◆ Assignment
Would you please give all the lines below again, exactly as they stand?

::: Exercise input

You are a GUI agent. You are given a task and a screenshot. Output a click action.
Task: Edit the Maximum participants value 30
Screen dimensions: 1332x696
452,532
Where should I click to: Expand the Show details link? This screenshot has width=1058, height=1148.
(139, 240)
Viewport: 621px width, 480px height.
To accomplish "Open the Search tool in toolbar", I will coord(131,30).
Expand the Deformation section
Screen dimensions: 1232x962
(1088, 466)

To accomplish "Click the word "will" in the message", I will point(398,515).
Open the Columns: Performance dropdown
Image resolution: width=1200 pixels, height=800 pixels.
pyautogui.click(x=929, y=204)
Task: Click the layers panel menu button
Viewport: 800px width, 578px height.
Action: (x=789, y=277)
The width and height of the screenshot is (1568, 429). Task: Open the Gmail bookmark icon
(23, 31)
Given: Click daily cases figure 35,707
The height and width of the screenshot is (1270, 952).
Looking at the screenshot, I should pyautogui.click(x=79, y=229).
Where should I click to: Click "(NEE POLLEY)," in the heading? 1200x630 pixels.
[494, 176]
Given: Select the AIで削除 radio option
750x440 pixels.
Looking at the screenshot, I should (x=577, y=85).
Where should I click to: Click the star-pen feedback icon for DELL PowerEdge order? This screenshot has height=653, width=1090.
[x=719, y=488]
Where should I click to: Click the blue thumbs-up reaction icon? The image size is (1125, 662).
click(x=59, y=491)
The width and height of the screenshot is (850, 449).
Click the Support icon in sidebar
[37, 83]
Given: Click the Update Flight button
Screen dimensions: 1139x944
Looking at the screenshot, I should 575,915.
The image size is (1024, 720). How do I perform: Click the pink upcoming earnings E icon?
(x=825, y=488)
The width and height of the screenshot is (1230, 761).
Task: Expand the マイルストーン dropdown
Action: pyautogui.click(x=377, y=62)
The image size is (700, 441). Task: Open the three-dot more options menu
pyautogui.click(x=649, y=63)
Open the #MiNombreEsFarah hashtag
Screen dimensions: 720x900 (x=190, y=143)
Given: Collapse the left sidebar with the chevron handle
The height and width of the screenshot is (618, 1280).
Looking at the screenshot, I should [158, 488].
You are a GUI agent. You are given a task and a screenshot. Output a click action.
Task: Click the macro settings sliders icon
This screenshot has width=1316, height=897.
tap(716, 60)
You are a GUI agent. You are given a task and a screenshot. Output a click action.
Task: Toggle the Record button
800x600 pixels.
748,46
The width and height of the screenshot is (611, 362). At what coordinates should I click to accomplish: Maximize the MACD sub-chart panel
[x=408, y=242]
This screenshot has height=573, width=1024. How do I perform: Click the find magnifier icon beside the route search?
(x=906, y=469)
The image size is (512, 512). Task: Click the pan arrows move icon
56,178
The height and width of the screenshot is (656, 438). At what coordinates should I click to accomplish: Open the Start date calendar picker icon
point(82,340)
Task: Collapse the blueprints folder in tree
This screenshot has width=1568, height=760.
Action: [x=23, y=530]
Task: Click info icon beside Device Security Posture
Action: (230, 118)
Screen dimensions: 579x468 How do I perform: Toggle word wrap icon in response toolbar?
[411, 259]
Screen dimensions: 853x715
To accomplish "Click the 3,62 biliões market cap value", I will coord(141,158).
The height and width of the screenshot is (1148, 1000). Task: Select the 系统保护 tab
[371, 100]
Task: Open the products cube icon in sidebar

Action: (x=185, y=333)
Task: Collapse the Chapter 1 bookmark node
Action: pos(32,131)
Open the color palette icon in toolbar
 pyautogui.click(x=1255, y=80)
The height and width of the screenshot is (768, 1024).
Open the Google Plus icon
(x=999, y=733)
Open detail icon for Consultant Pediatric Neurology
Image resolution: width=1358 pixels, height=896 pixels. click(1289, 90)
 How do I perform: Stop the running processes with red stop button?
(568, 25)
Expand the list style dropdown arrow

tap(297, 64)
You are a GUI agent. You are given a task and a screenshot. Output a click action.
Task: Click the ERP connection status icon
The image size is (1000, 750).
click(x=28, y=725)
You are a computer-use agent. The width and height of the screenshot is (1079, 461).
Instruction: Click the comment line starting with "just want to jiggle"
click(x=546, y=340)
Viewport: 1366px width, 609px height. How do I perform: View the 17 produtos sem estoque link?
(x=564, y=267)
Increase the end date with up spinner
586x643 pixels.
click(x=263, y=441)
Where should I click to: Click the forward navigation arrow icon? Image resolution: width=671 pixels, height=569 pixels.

::::::

◆ Output for this task
You are a GUI agent. You are given a task and a screenshot. Output a click action.
Task: Edit the Maximum participants value 30
Screen dimensions: 1332x696
452,532
Where should I click to: Expand the Show details link? This screenshot has width=1058, height=1148.
(139, 240)
Viewport: 621px width, 480px height.
To accomplish "Open the Search tool in toolbar", I will coord(131,30).
Expand the Deformation section
Screen dimensions: 1232x962
(1088, 466)

To accomplish "Click the word "will" in the message", I will point(398,515).
Open the Columns: Performance dropdown
Image resolution: width=1200 pixels, height=800 pixels.
pyautogui.click(x=929, y=204)
Task: Click the layers panel menu button
Viewport: 800px width, 578px height.
Action: (x=789, y=277)
The width and height of the screenshot is (1568, 429). Task: Open the Gmail bookmark icon
(23, 31)
Given: Click daily cases figure 35,707
The height and width of the screenshot is (1270, 952).
Looking at the screenshot, I should pyautogui.click(x=79, y=229).
Where should I click to: Click "(NEE POLLEY)," in the heading? 1200x630 pixels.
[494, 176]
Given: Select the AIで削除 radio option
750x440 pixels.
Looking at the screenshot, I should (x=577, y=85).
Where should I click to: Click the star-pen feedback icon for DELL PowerEdge order? This screenshot has height=653, width=1090.
[x=719, y=488]
Where should I click to: Click the blue thumbs-up reaction icon? The image size is (1125, 662).
click(x=59, y=491)
The width and height of the screenshot is (850, 449).
Click the Support icon in sidebar
[37, 83]
Given: Click the Update Flight button
Screen dimensions: 1139x944
Looking at the screenshot, I should 575,915.
The image size is (1024, 720). How do I perform: Click the pink upcoming earnings E icon?
(x=825, y=488)
The width and height of the screenshot is (1230, 761).
Task: Expand the マイルストーン dropdown
Action: pyautogui.click(x=377, y=62)
The image size is (700, 441). Task: Open the three-dot more options menu
pyautogui.click(x=649, y=63)
Open the #MiNombreEsFarah hashtag
Screen dimensions: 720x900 (x=190, y=143)
Given: Collapse the left sidebar with the chevron handle
The height and width of the screenshot is (618, 1280).
Looking at the screenshot, I should [158, 488].
You are a GUI agent. You are given a task and a screenshot. Output a click action.
Task: Click the macro settings sliders icon
This screenshot has width=1316, height=897.
tap(716, 60)
You are a GUI agent. You are given a task and a screenshot. Output a click action.
Task: Toggle the Record button
800x600 pixels.
748,46
The width and height of the screenshot is (611, 362). At what coordinates should I click to accomplish: Maximize the MACD sub-chart panel
[x=408, y=242]
This screenshot has height=573, width=1024. How do I perform: Click the find magnifier icon beside the route search?
(x=906, y=469)
The image size is (512, 512). Task: Click the pan arrows move icon
56,178
The height and width of the screenshot is (656, 438). At what coordinates should I click to accomplish: Open the Start date calendar picker icon
point(82,340)
Task: Collapse the blueprints folder in tree
This screenshot has width=1568, height=760.
Action: [x=23, y=530]
Task: Click info icon beside Device Security Posture
Action: (230, 118)
Screen dimensions: 579x468 How do I perform: Toggle word wrap icon in response toolbar?
[411, 259]
Screen dimensions: 853x715
To accomplish "Click the 3,62 biliões market cap value", I will coord(141,158).
The height and width of the screenshot is (1148, 1000). Task: Select the 系统保护 tab
[371, 100]
Task: Open the products cube icon in sidebar

Action: (x=185, y=333)
Task: Collapse the Chapter 1 bookmark node
Action: pos(32,131)
Open the color palette icon in toolbar
 pyautogui.click(x=1255, y=80)
The height and width of the screenshot is (768, 1024).
Open the Google Plus icon
(x=999, y=733)
Open detail icon for Consultant Pediatric Neurology
Image resolution: width=1358 pixels, height=896 pixels. click(1289, 90)
 How do I perform: Stop the running processes with red stop button?
(568, 25)
Expand the list style dropdown arrow

tap(297, 64)
You are a GUI agent. You are given a task and a screenshot. Output a click action.
Task: Click the ERP connection status icon
The image size is (1000, 750).
click(x=28, y=725)
You are a computer-use agent. The width and height of the screenshot is (1079, 461).
Instruction: Click the comment line starting with "just want to jiggle"
click(x=546, y=340)
Viewport: 1366px width, 609px height. How do I perform: View the 17 produtos sem estoque link?
(x=564, y=267)
Increase the end date with up spinner
586x643 pixels.
click(x=263, y=441)
Where should I click to: Click the forward navigation arrow icon? Image resolution: width=671 pixels, height=569 pixels.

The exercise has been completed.